Problem> Take the records below and set them down exactly, so that every line matches the original.
##### Information provided #####
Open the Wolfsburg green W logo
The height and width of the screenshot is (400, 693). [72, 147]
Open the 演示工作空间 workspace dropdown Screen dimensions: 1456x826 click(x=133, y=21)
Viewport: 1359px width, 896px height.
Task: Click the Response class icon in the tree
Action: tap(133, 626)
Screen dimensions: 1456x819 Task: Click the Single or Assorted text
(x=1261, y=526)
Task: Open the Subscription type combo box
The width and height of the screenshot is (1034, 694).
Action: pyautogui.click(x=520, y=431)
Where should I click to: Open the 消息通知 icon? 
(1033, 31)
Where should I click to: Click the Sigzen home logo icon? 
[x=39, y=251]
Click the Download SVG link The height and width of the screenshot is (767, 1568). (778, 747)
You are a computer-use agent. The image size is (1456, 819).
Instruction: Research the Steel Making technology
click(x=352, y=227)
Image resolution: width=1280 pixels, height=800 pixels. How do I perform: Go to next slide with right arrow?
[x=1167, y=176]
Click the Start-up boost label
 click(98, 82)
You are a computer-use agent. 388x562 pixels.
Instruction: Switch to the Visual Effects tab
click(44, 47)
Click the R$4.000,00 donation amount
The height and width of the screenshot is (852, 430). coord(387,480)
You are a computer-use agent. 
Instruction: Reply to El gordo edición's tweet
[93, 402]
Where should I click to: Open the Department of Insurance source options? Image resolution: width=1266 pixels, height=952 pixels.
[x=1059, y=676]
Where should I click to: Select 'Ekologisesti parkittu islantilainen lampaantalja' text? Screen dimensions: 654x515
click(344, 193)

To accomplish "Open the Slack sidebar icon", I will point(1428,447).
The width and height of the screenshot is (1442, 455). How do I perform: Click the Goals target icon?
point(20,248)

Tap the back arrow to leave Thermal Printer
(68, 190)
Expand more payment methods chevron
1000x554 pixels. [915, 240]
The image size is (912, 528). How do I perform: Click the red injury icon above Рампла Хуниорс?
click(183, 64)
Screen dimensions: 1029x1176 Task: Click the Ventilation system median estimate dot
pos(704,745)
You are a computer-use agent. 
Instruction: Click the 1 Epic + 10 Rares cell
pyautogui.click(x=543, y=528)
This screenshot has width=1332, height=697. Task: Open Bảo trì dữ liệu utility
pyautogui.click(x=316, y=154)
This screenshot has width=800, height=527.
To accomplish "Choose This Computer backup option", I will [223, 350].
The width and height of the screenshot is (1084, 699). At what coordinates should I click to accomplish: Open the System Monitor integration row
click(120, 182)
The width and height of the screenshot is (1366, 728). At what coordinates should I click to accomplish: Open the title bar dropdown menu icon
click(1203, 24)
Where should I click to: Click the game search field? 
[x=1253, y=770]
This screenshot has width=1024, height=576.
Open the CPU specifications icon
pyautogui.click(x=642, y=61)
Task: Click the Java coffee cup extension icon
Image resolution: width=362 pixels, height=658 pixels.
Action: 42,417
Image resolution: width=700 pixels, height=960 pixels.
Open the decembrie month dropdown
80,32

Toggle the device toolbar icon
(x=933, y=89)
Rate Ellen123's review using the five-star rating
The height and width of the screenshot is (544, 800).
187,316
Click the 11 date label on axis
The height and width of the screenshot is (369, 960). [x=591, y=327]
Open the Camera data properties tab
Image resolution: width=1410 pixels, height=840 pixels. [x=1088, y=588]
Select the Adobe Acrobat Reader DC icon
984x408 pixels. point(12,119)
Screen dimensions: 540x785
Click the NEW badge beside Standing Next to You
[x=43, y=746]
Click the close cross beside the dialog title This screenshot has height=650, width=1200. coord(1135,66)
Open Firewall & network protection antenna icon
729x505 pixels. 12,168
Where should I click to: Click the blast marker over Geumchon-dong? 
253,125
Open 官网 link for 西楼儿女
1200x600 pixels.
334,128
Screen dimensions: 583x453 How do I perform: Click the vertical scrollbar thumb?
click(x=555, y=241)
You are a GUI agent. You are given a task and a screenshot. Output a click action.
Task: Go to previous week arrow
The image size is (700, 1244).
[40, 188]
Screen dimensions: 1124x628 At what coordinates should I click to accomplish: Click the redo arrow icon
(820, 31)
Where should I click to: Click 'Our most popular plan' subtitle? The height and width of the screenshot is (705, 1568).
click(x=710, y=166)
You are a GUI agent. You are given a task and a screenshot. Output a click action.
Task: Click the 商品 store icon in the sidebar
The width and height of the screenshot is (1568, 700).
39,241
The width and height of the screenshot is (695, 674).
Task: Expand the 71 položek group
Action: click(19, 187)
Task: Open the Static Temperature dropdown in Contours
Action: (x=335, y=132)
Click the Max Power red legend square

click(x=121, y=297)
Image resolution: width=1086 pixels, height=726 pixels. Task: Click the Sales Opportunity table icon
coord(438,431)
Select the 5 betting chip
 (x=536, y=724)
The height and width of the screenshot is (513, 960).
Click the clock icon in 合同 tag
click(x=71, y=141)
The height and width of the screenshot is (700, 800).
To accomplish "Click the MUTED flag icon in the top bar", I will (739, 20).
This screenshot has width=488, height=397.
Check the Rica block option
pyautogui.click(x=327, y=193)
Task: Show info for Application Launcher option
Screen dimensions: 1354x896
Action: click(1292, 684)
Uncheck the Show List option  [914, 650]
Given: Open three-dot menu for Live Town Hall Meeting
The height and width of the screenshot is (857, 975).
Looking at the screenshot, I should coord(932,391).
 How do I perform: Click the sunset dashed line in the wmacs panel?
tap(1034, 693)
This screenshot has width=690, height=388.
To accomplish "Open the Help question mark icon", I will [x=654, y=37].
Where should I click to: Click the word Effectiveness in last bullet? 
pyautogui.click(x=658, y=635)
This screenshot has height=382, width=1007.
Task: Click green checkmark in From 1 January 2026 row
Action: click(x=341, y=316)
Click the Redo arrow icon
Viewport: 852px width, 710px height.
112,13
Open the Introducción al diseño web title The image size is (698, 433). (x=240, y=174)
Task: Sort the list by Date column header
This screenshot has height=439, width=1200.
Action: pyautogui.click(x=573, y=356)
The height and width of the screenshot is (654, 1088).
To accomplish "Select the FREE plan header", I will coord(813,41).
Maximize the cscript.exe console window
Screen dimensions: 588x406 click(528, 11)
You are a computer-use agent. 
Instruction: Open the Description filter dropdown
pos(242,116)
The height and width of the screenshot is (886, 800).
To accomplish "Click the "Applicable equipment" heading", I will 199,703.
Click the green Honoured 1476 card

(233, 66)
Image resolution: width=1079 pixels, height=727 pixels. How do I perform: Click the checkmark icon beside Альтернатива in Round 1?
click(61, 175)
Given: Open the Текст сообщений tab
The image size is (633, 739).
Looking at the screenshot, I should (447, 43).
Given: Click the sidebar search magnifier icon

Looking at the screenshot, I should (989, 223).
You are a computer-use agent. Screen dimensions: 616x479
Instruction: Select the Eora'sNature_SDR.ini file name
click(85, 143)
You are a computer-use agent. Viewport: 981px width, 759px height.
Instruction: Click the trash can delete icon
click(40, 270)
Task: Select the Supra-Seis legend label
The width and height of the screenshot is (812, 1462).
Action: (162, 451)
#####
Answer>
Open the Wolfsburg green W logo
The height and width of the screenshot is (400, 693). [72, 147]
Open the 演示工作空间 workspace dropdown Screen dimensions: 1456x826 click(x=133, y=21)
Viewport: 1359px width, 896px height.
Task: Click the Response class icon in the tree
Action: tap(133, 626)
Screen dimensions: 1456x819 Task: Click the Single or Assorted text
(x=1261, y=526)
Task: Open the Subscription type combo box
The width and height of the screenshot is (1034, 694).
Action: pyautogui.click(x=520, y=431)
Where should I click to: Open the 消息通知 icon? 
(1033, 31)
Where should I click to: Click the Sigzen home logo icon? 
[x=39, y=251]
Click the Download SVG link The height and width of the screenshot is (767, 1568). (778, 747)
You are a computer-use agent. The image size is (1456, 819).
Instruction: Research the Steel Making technology
click(x=352, y=227)
Image resolution: width=1280 pixels, height=800 pixels. How do I perform: Go to next slide with right arrow?
[x=1167, y=176]
Click the Start-up boost label
 click(98, 82)
You are a computer-use agent. 388x562 pixels.
Instruction: Switch to the Visual Effects tab
click(44, 47)
Click the R$4.000,00 donation amount
The height and width of the screenshot is (852, 430). coord(387,480)
You are a computer-use agent. 
Instruction: Reply to El gordo edición's tweet
[93, 402]
Where should I click to: Open the Department of Insurance source options? Image resolution: width=1266 pixels, height=952 pixels.
[x=1059, y=676]
Where should I click to: Select 'Ekologisesti parkittu islantilainen lampaantalja' text? Screen dimensions: 654x515
click(344, 193)

To accomplish "Open the Slack sidebar icon", I will point(1428,447).
The width and height of the screenshot is (1442, 455). How do I perform: Click the Goals target icon?
point(20,248)

Tap the back arrow to leave Thermal Printer
(68, 190)
Expand more payment methods chevron
1000x554 pixels. [915, 240]
The image size is (912, 528). How do I perform: Click the red injury icon above Рампла Хуниорс?
click(183, 64)
Screen dimensions: 1029x1176 Task: Click the Ventilation system median estimate dot
pos(704,745)
You are a computer-use agent. 
Instruction: Click the 1 Epic + 10 Rares cell
pyautogui.click(x=543, y=528)
This screenshot has width=1332, height=697. Task: Open Bảo trì dữ liệu utility
pyautogui.click(x=316, y=154)
This screenshot has width=800, height=527.
To accomplish "Choose This Computer backup option", I will [223, 350].
The width and height of the screenshot is (1084, 699). At what coordinates should I click to accomplish: Open the System Monitor integration row
click(120, 182)
The width and height of the screenshot is (1366, 728). At what coordinates should I click to accomplish: Open the title bar dropdown menu icon
click(1203, 24)
Where should I click to: Click the game search field? 
[x=1253, y=770]
This screenshot has width=1024, height=576.
Open the CPU specifications icon
pyautogui.click(x=642, y=61)
Task: Click the Java coffee cup extension icon
Image resolution: width=362 pixels, height=658 pixels.
Action: 42,417
Image resolution: width=700 pixels, height=960 pixels.
Open the decembrie month dropdown
80,32

Toggle the device toolbar icon
(x=933, y=89)
Rate Ellen123's review using the five-star rating
The height and width of the screenshot is (544, 800).
187,316
Click the 11 date label on axis
The height and width of the screenshot is (369, 960). [x=591, y=327]
Open the Camera data properties tab
Image resolution: width=1410 pixels, height=840 pixels. [x=1088, y=588]
Select the Adobe Acrobat Reader DC icon
984x408 pixels. point(12,119)
Screen dimensions: 540x785
Click the NEW badge beside Standing Next to You
[x=43, y=746]
Click the close cross beside the dialog title This screenshot has height=650, width=1200. coord(1135,66)
Open Firewall & network protection antenna icon
729x505 pixels. 12,168
Where should I click to: Click the blast marker over Geumchon-dong? 
253,125
Open 官网 link for 西楼儿女
1200x600 pixels.
334,128
Screen dimensions: 583x453 How do I perform: Click the vertical scrollbar thumb?
click(x=555, y=241)
You are a GUI agent. You are given a task and a screenshot. Output a click action.
Task: Go to previous week arrow
The image size is (700, 1244).
[40, 188]
Screen dimensions: 1124x628 At what coordinates should I click to accomplish: Click the redo arrow icon
(820, 31)
Where should I click to: Click 'Our most popular plan' subtitle? The height and width of the screenshot is (705, 1568).
click(x=710, y=166)
You are a GUI agent. You are given a task and a screenshot. Output a click action.
Task: Click the 商品 store icon in the sidebar
The width and height of the screenshot is (1568, 700).
39,241
The width and height of the screenshot is (695, 674).
Task: Expand the 71 položek group
Action: click(19, 187)
Task: Open the Static Temperature dropdown in Contours
Action: (x=335, y=132)
Click the Max Power red legend square

click(x=121, y=297)
Image resolution: width=1086 pixels, height=726 pixels. Task: Click the Sales Opportunity table icon
coord(438,431)
Select the 5 betting chip
 (x=536, y=724)
The height and width of the screenshot is (513, 960).
Click the clock icon in 合同 tag
click(x=71, y=141)
The height and width of the screenshot is (700, 800).
To accomplish "Click the MUTED flag icon in the top bar", I will (739, 20).
This screenshot has width=488, height=397.
Check the Rica block option
pyautogui.click(x=327, y=193)
Task: Show info for Application Launcher option
Screen dimensions: 1354x896
Action: click(1292, 684)
Uncheck the Show List option  [914, 650]
Given: Open three-dot menu for Live Town Hall Meeting
The height and width of the screenshot is (857, 975).
Looking at the screenshot, I should coord(932,391).
 How do I perform: Click the sunset dashed line in the wmacs panel?
tap(1034, 693)
This screenshot has width=690, height=388.
To accomplish "Open the Help question mark icon", I will [x=654, y=37].
Where should I click to: Click the word Effectiveness in last bullet? 
pyautogui.click(x=658, y=635)
This screenshot has height=382, width=1007.
Task: Click green checkmark in From 1 January 2026 row
Action: click(x=341, y=316)
Click the Redo arrow icon
Viewport: 852px width, 710px height.
112,13
Open the Introducción al diseño web title The image size is (698, 433). (x=240, y=174)
Task: Sort the list by Date column header
This screenshot has height=439, width=1200.
Action: pyautogui.click(x=573, y=356)
The height and width of the screenshot is (654, 1088).
To accomplish "Select the FREE plan header", I will coord(813,41).
Maximize the cscript.exe console window
Screen dimensions: 588x406 click(528, 11)
You are a computer-use agent. 
Instruction: Open the Description filter dropdown
pos(242,116)
The height and width of the screenshot is (886, 800).
To accomplish "Click the "Applicable equipment" heading", I will 199,703.
Click the green Honoured 1476 card

(233, 66)
Image resolution: width=1079 pixels, height=727 pixels. How do I perform: Click the checkmark icon beside Альтернатива in Round 1?
click(61, 175)
Given: Open the Текст сообщений tab
The image size is (633, 739).
Looking at the screenshot, I should (447, 43).
Given: Click the sidebar search magnifier icon

Looking at the screenshot, I should (989, 223).
You are a computer-use agent. Screen dimensions: 616x479
Instruction: Select the Eora'sNature_SDR.ini file name
click(85, 143)
You are a computer-use agent. Viewport: 981px width, 759px height.
Instruction: Click the trash can delete icon
click(40, 270)
Task: Select the Supra-Seis legend label
The width and height of the screenshot is (812, 1462).
Action: (162, 451)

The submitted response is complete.